[Start of section]

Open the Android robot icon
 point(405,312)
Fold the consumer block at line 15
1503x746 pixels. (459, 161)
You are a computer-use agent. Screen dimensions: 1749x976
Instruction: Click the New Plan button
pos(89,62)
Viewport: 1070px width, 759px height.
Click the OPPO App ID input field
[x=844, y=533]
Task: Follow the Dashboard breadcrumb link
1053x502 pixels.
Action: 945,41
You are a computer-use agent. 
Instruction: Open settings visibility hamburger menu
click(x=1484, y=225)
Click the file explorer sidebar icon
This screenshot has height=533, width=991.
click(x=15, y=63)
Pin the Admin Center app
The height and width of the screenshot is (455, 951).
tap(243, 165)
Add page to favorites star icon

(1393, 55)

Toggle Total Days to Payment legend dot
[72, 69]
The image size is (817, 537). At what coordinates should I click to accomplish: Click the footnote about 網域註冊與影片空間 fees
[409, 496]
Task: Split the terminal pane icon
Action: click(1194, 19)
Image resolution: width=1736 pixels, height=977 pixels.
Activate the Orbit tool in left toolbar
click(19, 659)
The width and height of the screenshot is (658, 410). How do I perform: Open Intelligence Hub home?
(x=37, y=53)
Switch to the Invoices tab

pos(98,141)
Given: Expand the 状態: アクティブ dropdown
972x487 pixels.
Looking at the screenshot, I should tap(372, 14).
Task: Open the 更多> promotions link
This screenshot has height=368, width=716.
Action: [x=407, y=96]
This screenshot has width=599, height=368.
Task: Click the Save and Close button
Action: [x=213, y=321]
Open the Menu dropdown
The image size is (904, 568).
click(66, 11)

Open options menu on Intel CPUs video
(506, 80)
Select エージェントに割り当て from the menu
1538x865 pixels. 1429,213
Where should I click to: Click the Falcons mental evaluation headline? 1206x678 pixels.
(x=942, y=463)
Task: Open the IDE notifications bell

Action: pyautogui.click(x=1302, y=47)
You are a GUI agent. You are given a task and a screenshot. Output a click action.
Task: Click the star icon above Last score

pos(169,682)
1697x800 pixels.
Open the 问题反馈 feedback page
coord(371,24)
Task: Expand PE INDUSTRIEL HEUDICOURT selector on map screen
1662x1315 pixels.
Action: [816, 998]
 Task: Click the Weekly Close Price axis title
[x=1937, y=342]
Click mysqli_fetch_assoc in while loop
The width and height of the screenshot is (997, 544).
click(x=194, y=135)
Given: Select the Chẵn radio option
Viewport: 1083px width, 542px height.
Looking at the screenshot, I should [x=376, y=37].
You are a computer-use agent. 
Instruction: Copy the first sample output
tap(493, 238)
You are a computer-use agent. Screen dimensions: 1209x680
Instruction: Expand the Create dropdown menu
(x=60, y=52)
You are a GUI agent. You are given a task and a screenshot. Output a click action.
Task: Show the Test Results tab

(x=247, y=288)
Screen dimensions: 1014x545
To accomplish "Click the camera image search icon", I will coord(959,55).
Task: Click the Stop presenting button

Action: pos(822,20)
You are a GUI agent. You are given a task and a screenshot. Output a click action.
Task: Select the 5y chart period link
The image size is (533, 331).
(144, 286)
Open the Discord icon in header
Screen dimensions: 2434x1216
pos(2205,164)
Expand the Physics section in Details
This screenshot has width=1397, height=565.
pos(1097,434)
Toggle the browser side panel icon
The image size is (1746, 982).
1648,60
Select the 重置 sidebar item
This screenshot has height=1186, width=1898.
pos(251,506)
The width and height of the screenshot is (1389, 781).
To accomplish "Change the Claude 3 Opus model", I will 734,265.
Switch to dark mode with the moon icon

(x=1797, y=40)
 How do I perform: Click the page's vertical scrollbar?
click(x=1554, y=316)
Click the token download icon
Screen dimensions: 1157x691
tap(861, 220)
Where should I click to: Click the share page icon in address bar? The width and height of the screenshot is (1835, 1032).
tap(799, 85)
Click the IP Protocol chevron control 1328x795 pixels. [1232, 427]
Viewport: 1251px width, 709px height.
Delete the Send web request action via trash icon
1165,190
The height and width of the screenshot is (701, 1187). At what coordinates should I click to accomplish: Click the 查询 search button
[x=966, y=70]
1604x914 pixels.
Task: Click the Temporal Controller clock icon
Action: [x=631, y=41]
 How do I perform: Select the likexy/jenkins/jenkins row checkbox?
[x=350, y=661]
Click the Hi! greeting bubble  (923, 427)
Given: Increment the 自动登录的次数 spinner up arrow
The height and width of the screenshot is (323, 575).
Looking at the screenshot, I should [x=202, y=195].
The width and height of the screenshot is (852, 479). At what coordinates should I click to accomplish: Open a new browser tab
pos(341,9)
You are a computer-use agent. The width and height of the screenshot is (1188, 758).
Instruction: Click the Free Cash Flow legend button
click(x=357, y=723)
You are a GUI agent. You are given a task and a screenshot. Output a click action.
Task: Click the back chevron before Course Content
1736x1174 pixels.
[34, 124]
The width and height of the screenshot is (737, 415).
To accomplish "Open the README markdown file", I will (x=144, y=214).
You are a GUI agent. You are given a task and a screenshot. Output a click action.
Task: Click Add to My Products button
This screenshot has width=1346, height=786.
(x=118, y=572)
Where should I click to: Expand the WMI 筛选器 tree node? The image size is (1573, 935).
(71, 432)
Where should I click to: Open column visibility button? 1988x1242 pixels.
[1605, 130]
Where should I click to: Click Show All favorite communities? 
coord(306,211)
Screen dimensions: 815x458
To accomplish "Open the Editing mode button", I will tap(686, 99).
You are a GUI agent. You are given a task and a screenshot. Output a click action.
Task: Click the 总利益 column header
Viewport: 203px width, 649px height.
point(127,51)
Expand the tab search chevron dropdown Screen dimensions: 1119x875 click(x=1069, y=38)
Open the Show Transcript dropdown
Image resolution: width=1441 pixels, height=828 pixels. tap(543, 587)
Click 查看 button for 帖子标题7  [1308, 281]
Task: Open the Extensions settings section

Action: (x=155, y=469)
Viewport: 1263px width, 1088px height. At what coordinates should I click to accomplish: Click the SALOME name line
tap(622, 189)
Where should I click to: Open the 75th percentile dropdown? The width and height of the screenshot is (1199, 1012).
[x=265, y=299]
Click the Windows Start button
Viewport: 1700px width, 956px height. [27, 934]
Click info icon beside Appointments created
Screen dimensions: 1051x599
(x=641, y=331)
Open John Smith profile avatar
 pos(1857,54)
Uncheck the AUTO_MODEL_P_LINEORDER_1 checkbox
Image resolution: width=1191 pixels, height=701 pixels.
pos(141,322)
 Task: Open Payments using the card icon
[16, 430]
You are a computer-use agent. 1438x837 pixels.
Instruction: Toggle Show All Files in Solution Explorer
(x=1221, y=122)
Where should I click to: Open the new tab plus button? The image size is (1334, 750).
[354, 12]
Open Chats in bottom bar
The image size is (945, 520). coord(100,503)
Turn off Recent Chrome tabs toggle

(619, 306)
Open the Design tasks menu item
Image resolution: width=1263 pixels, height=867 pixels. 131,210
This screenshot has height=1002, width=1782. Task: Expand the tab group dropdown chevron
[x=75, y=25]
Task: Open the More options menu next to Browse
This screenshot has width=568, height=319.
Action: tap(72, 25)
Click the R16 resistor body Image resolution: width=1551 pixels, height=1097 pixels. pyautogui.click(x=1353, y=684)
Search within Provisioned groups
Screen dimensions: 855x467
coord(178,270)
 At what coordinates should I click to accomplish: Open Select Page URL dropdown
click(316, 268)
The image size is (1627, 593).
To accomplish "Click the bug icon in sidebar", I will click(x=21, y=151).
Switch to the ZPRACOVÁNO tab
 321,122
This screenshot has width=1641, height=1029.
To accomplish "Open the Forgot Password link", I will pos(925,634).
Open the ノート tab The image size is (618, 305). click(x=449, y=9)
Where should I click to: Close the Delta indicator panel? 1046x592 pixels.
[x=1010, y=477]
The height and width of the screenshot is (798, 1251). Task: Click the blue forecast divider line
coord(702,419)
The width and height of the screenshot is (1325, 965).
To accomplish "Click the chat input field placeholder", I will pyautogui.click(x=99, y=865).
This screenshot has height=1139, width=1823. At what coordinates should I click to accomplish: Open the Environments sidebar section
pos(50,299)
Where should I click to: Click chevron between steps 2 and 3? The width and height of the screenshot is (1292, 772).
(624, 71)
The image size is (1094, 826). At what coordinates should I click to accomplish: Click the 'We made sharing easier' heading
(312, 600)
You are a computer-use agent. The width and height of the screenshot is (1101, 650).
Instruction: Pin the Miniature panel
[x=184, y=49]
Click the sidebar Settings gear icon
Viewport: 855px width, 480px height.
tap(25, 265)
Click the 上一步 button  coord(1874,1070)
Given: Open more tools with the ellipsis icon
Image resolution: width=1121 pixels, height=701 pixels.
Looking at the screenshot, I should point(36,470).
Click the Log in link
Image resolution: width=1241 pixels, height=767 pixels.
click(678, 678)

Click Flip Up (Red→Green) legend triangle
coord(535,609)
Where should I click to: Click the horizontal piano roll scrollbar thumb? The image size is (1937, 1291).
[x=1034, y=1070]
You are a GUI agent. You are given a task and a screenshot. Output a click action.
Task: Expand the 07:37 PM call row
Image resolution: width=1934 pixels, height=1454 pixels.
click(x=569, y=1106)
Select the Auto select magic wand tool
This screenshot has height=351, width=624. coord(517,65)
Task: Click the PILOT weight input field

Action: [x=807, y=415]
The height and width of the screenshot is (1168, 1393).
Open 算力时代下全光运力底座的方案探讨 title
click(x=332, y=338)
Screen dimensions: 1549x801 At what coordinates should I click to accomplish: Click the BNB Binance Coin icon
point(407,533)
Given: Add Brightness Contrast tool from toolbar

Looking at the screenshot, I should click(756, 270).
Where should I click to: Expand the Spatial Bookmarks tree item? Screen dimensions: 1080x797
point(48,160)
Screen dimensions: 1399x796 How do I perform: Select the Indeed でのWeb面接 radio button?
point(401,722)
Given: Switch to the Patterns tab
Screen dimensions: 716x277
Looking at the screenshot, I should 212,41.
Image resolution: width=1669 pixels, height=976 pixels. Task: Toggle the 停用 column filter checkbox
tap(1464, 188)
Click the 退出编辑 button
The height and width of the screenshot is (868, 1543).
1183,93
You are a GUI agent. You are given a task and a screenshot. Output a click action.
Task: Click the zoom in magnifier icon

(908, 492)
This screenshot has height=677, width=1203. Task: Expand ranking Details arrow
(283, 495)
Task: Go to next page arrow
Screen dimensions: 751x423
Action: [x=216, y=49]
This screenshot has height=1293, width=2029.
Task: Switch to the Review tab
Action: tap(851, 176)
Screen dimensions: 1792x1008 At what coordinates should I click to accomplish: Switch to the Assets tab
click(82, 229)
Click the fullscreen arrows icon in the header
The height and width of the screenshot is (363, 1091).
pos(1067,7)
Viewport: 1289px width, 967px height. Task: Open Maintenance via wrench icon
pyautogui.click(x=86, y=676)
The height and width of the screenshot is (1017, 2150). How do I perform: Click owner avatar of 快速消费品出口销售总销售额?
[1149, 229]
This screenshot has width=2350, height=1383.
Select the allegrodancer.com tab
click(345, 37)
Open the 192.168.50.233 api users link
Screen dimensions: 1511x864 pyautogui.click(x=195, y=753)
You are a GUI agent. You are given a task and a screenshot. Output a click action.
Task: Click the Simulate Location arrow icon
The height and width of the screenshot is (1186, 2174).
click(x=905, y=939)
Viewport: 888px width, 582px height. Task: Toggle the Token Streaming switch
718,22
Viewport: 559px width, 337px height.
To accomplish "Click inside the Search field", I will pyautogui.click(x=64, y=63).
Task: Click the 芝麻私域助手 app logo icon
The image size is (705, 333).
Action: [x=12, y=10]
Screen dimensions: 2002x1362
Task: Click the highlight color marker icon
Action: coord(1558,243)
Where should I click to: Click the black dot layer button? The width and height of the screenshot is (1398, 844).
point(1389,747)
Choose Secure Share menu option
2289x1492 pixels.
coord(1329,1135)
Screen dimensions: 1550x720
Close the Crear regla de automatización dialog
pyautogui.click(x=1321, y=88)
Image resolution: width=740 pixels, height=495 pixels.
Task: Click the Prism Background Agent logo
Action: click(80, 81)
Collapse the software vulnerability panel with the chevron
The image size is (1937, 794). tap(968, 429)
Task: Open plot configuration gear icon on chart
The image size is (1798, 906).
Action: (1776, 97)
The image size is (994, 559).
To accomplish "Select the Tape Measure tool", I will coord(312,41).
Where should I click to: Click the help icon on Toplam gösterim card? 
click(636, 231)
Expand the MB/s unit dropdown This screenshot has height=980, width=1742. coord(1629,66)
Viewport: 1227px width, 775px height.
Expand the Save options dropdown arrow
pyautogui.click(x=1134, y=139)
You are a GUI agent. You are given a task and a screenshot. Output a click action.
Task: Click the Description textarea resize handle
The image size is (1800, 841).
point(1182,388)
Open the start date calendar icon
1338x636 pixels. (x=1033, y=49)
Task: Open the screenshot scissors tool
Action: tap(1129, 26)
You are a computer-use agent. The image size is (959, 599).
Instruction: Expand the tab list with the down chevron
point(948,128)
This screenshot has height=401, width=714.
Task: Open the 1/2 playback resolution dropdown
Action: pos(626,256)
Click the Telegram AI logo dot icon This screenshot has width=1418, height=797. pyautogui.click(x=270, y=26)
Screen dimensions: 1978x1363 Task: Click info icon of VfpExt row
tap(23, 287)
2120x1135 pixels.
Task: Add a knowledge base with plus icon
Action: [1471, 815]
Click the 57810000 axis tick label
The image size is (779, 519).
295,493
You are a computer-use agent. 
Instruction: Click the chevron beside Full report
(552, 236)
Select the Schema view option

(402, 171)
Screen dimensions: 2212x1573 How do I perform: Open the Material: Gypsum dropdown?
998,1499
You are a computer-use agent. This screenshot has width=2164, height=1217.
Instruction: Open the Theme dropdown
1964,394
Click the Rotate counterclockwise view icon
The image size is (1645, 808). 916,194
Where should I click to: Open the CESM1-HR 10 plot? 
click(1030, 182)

[End of section]

### Task prompt
In the entries above, count each line that includes "next" and report the total with no other text.

### Output for this task
2